### INPUT
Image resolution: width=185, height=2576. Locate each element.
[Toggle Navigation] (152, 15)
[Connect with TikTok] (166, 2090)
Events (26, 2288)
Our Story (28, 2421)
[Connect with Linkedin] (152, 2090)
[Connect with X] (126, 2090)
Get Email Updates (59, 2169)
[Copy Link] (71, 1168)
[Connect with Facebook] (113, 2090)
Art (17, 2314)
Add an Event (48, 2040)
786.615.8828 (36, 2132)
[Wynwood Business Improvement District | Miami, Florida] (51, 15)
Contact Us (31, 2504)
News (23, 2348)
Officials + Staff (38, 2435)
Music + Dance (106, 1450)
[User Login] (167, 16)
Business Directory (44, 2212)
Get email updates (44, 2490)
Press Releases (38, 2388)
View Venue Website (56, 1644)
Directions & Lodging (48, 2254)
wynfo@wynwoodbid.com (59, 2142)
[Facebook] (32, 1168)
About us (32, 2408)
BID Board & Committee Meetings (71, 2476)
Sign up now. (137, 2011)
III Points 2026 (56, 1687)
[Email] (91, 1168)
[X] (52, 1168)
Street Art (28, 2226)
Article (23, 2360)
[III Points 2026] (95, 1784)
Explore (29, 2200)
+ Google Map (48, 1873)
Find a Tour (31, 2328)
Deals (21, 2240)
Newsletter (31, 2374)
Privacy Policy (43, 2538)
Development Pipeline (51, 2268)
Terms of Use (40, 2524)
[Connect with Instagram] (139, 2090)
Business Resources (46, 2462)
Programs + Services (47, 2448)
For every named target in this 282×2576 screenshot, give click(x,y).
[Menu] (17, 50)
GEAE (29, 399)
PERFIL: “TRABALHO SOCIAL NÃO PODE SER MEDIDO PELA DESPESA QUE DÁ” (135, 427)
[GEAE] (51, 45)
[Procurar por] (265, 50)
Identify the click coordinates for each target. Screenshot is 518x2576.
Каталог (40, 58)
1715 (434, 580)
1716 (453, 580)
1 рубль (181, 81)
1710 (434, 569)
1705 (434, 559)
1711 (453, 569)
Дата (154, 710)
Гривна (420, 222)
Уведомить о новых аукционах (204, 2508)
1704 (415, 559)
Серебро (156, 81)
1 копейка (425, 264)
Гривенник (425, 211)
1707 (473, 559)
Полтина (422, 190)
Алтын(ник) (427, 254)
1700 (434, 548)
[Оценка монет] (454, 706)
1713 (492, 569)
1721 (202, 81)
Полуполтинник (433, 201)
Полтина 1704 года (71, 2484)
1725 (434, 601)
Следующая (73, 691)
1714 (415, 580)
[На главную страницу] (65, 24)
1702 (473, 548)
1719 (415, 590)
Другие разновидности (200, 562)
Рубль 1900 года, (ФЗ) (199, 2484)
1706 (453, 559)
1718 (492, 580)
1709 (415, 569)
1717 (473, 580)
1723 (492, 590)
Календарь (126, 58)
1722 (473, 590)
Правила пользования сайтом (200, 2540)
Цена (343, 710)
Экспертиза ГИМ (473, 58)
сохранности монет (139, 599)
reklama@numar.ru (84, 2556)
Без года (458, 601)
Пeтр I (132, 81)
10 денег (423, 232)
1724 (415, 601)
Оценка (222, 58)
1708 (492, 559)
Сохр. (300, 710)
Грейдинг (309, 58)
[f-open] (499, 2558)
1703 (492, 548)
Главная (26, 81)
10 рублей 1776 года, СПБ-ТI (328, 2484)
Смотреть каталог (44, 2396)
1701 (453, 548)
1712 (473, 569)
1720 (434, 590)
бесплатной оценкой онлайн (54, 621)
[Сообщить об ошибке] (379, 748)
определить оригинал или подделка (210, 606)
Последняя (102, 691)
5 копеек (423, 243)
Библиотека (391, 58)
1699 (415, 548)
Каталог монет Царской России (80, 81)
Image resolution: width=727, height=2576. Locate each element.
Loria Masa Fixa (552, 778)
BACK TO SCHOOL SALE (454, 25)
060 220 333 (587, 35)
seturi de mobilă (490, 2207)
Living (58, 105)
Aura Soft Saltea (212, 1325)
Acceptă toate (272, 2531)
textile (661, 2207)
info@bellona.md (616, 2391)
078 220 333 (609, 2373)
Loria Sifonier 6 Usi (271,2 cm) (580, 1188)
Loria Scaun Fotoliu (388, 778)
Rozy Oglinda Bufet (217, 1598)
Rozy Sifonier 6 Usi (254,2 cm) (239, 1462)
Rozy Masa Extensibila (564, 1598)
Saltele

### ABOUT THIS EXERCISE
Show every line of the material above in which "монет" is present.

### RESPONSE FOR THIS EXERCISE
[Оценка монет] (454, 706)
сохранности монет (139, 599)
Каталог монет Царской России (80, 81)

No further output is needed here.